During the 48 weeks of treatment in patients with HBeAg negative CHB, LAM plus ADV suppressed HBV replication more effectively than ETV monotherapy. In addition, no virologic breakthrough was detected in the LAM add-on ADV group. Additionally, therapy with LAM+ADV or baseline levels of HBV DNA <107copies/ml were independent predictive factors for undetectable HBV DNA rates in patients.
比较拉米夫定(LAM)联合阿德福韦(ADV)与恩替卡韦(ETV)单药治疗拉米夫定治疗失败的HBeAg阴性慢性乙型肝炎(CHB)患者48周的疗效。
30例HBeAg阴性CHB患者纳入研究。在第0、12、24、36和48周通过酶联免疫吸附测定法评估血清HBV DNA、HBsAg/HBsAb和ALT水平。

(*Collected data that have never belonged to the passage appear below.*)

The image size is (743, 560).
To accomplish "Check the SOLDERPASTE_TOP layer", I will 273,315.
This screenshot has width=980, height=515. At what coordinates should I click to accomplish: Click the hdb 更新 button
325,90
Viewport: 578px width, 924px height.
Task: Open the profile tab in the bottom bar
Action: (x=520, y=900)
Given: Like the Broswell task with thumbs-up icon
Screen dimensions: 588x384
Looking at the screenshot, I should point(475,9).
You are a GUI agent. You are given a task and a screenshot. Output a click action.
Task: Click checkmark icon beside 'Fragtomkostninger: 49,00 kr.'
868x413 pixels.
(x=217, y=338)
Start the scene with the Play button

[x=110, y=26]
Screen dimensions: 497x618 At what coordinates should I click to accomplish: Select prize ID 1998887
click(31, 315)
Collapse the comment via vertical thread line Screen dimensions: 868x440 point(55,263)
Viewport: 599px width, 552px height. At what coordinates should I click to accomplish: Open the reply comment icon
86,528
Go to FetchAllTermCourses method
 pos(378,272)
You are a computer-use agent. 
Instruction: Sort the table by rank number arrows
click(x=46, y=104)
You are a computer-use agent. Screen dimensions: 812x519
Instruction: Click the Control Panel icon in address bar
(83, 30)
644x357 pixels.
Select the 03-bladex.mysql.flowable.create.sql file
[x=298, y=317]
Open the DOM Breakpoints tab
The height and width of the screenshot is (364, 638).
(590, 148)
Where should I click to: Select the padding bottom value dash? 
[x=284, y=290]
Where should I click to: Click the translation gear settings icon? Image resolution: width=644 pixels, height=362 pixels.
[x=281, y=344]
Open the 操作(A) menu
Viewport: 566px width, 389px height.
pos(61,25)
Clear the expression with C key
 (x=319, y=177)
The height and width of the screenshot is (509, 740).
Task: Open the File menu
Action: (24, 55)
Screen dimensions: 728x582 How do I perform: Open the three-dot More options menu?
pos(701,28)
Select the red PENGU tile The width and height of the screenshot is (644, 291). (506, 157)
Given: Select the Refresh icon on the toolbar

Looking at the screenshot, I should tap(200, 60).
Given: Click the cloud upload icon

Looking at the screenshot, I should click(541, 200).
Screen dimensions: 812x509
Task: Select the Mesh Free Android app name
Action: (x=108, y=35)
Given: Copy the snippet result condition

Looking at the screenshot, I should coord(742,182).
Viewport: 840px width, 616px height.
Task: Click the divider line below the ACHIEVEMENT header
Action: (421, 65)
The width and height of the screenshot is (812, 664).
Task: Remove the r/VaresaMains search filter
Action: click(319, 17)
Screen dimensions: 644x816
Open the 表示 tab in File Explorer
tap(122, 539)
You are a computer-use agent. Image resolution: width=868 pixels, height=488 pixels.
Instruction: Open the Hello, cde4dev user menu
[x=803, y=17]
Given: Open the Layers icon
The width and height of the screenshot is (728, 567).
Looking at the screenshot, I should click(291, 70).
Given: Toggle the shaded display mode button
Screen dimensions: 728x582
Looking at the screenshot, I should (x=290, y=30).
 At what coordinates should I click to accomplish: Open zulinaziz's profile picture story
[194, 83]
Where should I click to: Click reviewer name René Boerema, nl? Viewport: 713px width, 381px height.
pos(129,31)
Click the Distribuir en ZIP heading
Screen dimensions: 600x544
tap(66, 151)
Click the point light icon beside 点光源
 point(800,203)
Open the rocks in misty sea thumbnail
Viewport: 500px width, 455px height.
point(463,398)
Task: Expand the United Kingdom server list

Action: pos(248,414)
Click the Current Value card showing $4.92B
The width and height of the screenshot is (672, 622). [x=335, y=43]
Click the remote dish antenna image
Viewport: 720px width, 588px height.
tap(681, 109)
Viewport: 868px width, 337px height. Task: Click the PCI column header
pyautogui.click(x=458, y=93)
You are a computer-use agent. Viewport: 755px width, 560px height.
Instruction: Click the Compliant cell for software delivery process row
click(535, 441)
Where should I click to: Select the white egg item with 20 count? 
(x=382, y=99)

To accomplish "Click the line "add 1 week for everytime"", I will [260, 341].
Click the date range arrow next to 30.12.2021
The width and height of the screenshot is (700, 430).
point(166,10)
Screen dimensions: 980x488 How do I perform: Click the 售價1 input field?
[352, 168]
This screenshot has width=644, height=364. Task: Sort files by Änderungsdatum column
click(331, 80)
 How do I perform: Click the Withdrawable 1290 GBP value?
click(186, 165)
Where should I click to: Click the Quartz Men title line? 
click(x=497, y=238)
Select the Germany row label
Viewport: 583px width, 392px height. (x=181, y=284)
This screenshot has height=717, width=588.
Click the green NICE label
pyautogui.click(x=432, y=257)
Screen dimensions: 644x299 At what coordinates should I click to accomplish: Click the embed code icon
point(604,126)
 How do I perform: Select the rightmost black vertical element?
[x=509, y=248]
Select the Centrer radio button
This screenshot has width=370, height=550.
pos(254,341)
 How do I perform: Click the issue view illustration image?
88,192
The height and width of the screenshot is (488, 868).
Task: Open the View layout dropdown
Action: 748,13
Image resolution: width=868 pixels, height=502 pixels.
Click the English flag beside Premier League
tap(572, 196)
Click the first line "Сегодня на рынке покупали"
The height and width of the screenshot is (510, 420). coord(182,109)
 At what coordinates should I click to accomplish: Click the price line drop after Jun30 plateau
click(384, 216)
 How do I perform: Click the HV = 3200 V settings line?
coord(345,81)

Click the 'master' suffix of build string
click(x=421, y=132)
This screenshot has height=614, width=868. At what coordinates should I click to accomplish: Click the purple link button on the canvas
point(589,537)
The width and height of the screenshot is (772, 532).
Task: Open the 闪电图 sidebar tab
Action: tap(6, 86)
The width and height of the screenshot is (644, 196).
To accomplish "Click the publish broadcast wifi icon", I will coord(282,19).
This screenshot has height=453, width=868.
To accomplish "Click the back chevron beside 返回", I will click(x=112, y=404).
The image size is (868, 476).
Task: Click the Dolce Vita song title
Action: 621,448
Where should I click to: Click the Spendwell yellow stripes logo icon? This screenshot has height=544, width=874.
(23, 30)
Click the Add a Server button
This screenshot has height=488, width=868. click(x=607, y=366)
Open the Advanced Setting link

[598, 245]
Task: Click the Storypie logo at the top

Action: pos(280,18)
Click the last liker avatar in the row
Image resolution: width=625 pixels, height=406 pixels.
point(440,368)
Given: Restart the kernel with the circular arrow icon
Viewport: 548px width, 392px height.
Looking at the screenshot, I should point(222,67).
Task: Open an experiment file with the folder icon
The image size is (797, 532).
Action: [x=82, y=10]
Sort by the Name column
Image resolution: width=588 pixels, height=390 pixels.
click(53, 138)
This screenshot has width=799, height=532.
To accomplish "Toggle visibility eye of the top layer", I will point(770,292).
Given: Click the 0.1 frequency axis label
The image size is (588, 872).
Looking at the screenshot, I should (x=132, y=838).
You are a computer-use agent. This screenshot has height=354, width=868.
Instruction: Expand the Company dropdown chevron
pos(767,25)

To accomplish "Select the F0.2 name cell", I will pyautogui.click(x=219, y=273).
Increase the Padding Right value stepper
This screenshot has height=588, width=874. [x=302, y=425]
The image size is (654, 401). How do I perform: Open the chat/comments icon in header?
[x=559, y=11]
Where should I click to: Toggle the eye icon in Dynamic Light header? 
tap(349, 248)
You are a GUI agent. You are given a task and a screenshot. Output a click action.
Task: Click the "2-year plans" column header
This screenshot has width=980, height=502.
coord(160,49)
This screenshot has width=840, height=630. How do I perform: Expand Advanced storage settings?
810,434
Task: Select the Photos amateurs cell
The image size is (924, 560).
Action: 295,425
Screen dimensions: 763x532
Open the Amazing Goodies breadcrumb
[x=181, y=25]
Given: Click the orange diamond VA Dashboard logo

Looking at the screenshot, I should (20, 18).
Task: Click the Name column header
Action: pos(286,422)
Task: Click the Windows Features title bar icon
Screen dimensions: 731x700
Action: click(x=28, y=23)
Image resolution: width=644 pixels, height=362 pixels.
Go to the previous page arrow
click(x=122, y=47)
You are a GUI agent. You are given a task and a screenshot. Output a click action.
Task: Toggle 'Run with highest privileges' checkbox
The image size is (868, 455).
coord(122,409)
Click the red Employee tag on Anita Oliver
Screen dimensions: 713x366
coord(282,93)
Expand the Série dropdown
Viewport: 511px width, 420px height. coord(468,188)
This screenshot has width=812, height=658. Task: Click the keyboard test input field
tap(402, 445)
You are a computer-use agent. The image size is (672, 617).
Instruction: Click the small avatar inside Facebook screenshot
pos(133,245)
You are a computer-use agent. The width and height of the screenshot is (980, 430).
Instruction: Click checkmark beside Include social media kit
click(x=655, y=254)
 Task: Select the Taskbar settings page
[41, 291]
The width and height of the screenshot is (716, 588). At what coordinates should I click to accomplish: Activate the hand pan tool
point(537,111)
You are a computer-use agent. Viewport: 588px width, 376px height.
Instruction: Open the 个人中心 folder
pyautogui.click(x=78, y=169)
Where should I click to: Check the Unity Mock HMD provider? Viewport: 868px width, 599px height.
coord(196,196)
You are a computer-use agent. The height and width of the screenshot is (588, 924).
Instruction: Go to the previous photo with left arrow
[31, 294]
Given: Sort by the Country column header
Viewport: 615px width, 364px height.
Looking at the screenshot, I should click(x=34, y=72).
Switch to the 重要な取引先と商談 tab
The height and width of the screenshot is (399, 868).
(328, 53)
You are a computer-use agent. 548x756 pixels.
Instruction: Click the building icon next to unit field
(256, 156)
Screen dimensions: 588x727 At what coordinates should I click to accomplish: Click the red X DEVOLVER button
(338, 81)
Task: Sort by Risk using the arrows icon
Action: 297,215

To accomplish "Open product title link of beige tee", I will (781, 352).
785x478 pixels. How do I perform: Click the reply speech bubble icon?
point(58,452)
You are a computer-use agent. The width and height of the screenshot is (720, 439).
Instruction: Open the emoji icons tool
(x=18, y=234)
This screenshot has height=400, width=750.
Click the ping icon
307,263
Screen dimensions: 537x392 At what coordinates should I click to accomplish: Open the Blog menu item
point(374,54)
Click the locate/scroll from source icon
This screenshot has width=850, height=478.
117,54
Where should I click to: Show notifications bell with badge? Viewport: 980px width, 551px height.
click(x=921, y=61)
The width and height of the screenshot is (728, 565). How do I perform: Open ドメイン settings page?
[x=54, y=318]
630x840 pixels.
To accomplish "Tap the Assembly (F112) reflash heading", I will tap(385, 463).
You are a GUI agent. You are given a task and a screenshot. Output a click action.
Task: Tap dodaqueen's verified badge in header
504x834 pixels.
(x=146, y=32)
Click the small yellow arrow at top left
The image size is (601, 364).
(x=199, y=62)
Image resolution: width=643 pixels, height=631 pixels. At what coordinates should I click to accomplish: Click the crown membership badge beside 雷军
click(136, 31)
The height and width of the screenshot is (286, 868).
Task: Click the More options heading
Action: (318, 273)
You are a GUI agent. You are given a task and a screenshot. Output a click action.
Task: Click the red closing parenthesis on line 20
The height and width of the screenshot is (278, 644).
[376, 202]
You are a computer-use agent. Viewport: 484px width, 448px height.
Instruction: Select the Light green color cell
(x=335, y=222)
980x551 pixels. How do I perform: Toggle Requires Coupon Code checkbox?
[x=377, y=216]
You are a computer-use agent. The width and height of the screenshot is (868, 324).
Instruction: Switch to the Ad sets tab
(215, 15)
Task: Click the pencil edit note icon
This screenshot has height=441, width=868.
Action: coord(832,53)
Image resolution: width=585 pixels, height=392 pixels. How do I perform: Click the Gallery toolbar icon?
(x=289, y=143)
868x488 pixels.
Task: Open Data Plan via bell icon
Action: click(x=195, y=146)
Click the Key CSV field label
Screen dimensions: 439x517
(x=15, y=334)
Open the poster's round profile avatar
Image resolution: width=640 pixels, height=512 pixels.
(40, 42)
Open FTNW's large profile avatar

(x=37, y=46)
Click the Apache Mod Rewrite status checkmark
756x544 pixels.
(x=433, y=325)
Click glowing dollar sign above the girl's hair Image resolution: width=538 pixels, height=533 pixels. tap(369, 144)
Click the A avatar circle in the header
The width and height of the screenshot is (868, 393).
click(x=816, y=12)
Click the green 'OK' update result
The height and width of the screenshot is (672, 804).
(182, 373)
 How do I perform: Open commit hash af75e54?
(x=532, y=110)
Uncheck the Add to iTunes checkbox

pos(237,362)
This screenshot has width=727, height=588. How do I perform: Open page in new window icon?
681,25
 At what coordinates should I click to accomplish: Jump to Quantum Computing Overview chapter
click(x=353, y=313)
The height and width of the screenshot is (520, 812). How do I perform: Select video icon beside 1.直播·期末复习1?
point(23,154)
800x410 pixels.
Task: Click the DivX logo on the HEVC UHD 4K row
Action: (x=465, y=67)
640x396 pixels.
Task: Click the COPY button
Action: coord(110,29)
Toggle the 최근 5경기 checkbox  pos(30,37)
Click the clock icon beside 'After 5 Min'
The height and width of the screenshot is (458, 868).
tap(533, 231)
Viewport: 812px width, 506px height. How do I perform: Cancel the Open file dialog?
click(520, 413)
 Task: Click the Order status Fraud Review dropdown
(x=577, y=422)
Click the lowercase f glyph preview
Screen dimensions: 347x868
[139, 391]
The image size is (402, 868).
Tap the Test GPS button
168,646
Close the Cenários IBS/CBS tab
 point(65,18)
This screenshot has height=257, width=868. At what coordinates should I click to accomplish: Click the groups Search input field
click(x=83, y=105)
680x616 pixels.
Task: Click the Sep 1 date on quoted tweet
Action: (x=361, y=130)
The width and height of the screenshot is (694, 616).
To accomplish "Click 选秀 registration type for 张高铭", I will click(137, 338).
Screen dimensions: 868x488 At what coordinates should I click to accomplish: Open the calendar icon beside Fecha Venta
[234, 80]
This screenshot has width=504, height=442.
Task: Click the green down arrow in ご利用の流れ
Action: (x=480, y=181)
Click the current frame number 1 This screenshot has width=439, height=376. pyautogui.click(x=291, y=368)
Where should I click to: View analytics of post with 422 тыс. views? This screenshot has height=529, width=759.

LAM+ADV组HBV DNA不可检测率为100%,高于ETV组48周时的73.33%(χ2 = 4.615,P = 0.032)。使用Cox比例风险模型进行多因素分析显示,LAM+ADV治疗或基线HBV DNA水平<107拷贝/ml是所有患者HBV DNA不可检测率的独立预测因素(RR:2.488,P = 0.042;RR:0.201,P = 0.035)。
在HBeAg阴性CHB患者48周治疗期间,LAM联合ADV比ETV单药治疗更有效地抑制HBV复制。此外,LAM联合ADV组未检测到病毒学突破。此外,LAM+ADV治疗或基线HBV DNA水平<107拷贝/ml是患者HBV DNA不可检测率的独立预测因素。